Challenge #2: datakind/datakit-housing-fall-2024#2
DataKit_generate_formatted.R
, is the first step towards reproducing the DataKind 2024 Data Kit for Challenge 2 - Anticipating Household Displacement in Communities California.
The reasons for reproducing the data set are to (1) familiarize myself with the data, (2) allow others to build alternative US state or county "Data Kit" data sets (beyond CA and FL) to apply their analyses on those, and (3) possibly leverage any work done on the data sets by others to apply their work to King County, WA. And to practice my R skills.
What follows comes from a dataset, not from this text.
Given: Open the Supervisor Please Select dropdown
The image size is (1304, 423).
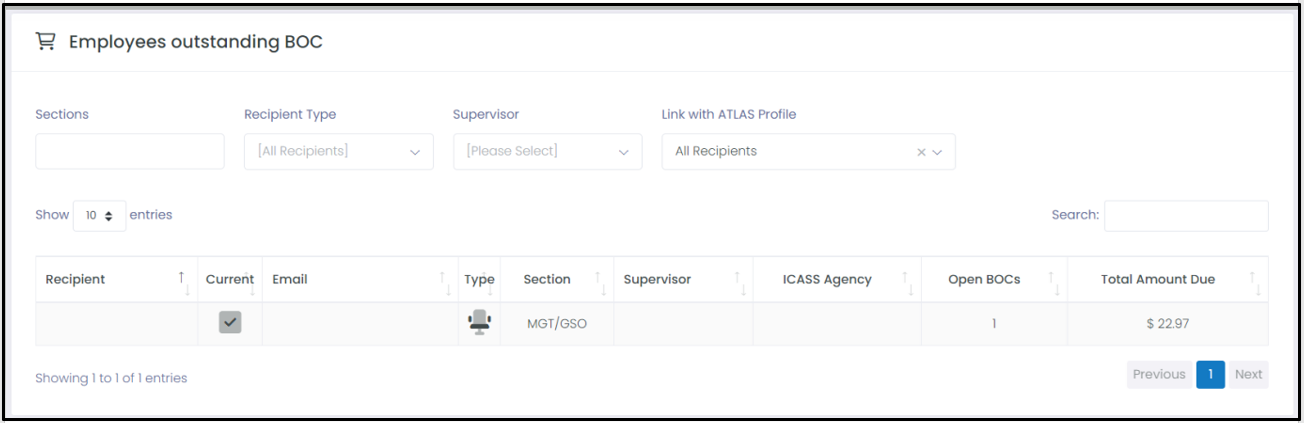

These data are also available via the DataKind website interface, but on a county-level web-form basis (not state-wide, as far as I can tell). This script will download and format state-level data, selecting only the data in the DataKit (other values are available in the downloaded data but are not saved in a CSV output file here).
DataKit_generate_formatted.R
goes through each data source and tries to match what is found in both the data_dictionary_1-CA.csv and data_dictionary_2-CA.csv files.
Working from the document, data_dictionary_1-CA.csv, the list of sources is:
- American Community Survey (ACS) Census Data
- Community Development Financial Institutions Fund - Areas of Economic Distress.
- Community Development Financial Institutions Fund - Areas of Investment.
- HUD - Opportunity Zones (U.S. Department of Housing and Urban Development)
- U.S. Federal Financial Institutions Examination Council (FFIEC)
- U.S. Small Business Administration (SBA)
- Working from the document, data_dictionary_2-CA.csv, additional sources are: 7. CEJST - Communities Data, Climate and 8. Economic Justice Screening Tool (CEJST) 8. EJScreen - Indexes, Environmental Protection Agency (EPA)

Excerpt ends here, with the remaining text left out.